El presidente López Obrador nos recuerda con reiteración que para él y para el proyecto de gobierno que encabeza, importan la lealtad, la honestidad, la capacidad y la experiencia. Aun cuando siempre es consistente en los conceptos, no lo ha sido con los porcentajes que los servidores públicos deben satisfacer. Unas veces ha considerado que la mezcla debe ser 99% de honestidad y 1% de capacidad, y otras ha dicho que debe ser 90% de honestidad y 10% de experiencia. Más allá de cuál sea su composición óptima, el énfasis está en la honestidad y no en la capacidad. Esta relación puede parecer aceptable para quien mira su quehacer en términos binarios.

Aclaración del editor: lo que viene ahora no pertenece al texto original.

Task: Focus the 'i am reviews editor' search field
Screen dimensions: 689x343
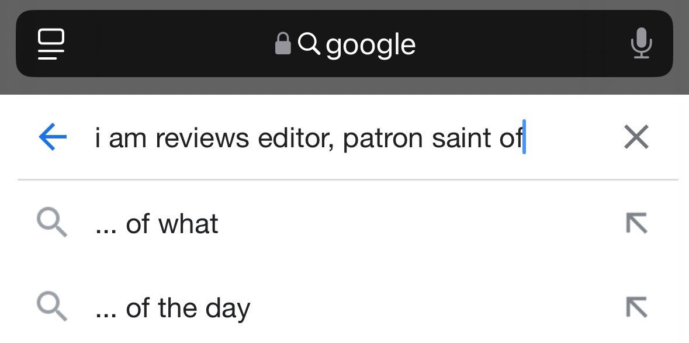Action: pos(310,138)
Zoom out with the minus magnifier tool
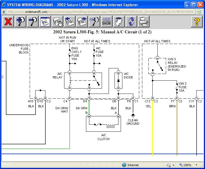The height and width of the screenshot is (169, 205). 33,22
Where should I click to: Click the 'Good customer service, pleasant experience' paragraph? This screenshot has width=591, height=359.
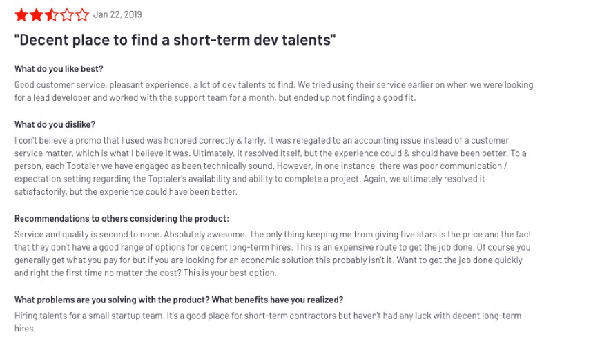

Para quien asume que el objetivo primordial de su gobierno es el establecimiento de la honestidad frente a prácticamente cualquier otro. Cuando López Obrador señala que sus colaboradores deben ser honestos con independencia de sus competencias funcionariales y profesionales, muestra esta condición y la dinámica que le ha impreso a su gobierno.
Sin desconocer la necesidad de combatir los altos niveles de corrupción de los gobiernos anteriores y los que se han generado en el suyo, la mezcla 90-10, 99-1 o cualquier otra que a él se le ocurra en esos márgenes, tiene graves consecuencias para la vida cotidiana de la población asentada en el territorio nacional. Ello es así porque los servidores públicos tienen a su cargo la realización de ingentes tareas individuales y colectivas. Buena parte de los bienes y servicios de los que nos servimos son proporcionados o regulados por estos funcionarios. Lo que comemos o bebemos, la energía eléctrica que utilizamos, los servicios médicos que recibimos y tantos otros componentes de nuestra cotidianeidad, dependen de lo que los servicios públicos hayan hecho o dejado de hacer.

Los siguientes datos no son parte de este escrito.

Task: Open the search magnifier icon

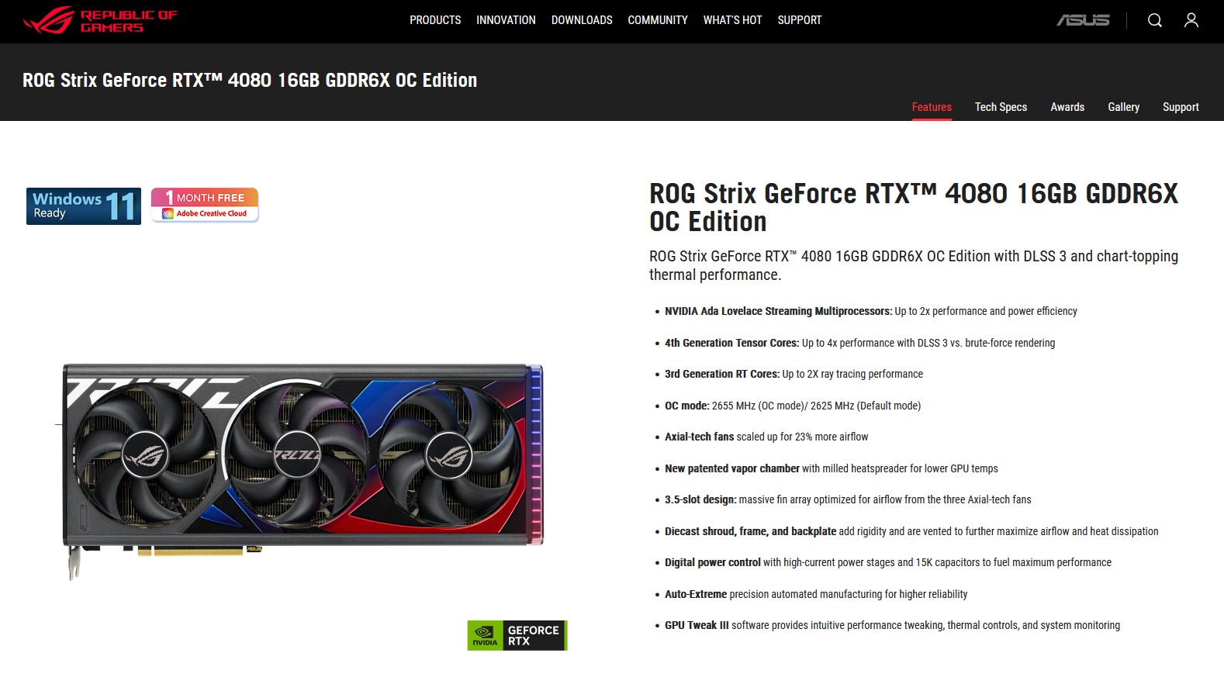Action: pos(1154,20)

En nuestro país contamos con un buen funcionariado profesional en algunos campos, aun cuando no todo en él es eficiente ni incorrupto. Buena parte del mismo no era el elefante reumático al que el presidente se ha referido para caracterizar al servicio civil mismo. Lo que posiblemente quiso hacer con ese lenguaje reiterado, fue desacreditarlo para darle cabida a sus leales o a las, hoy omnipresentes, fuerzas armadas. Cualquiera que sea la causa de sus decisiones, el presidente ha precarizado a su propio servicio público, sin lograr incrementarle su capacidad o experiencia, ni haber podido reducir los índices de corrupción.
Las decisiones personalísimas de López Obrador han incidido de manera fundamental en la composición y el funcionamiento de su administración pública. Hoy puede vanagloriarse de que la misma le es profundamente leal —sea por razones ideológicas o meras expectativas de sobrevivencia—, aun cuando no puede desconocer que la misma carece de aptitudes técnicas para enfrentar los muchos desafíos que arrastrábamos y los que han aparecido por las propias dinámicas obradoristas. Debido a la presencia de las fuerzas armadas, muchas de estas incompetencias no son completamente visibles. Sin embargo, los muchos desaciertos del gobierno y el desfonde de su narrativa ponen de manifiesto las carencias de habilidades y preparación de un funcionariado al que su jefe ha querido reducir a una auténtica burocracia.
El día de hoy nos lamentamos de la tragedia de Acapulco. Hace unos días decíamos lo mismo, aunque en otra proporción, de las masacres perpetradas en distintos lugares del país. Hace meses nos referíamos al deficiente manejo de la pandemia. Los ejemplos pueden multiplicarse. Nadie puede suponer que la totalidad de estos problemas proviene en exclusiva de López Obrador. Sin embargo, podemos reprocharle sus decisiones para constituir un gobierno compuesto por personas incapaces e inexpertas, tal como sus acciones y resultados nos los muestran a diario.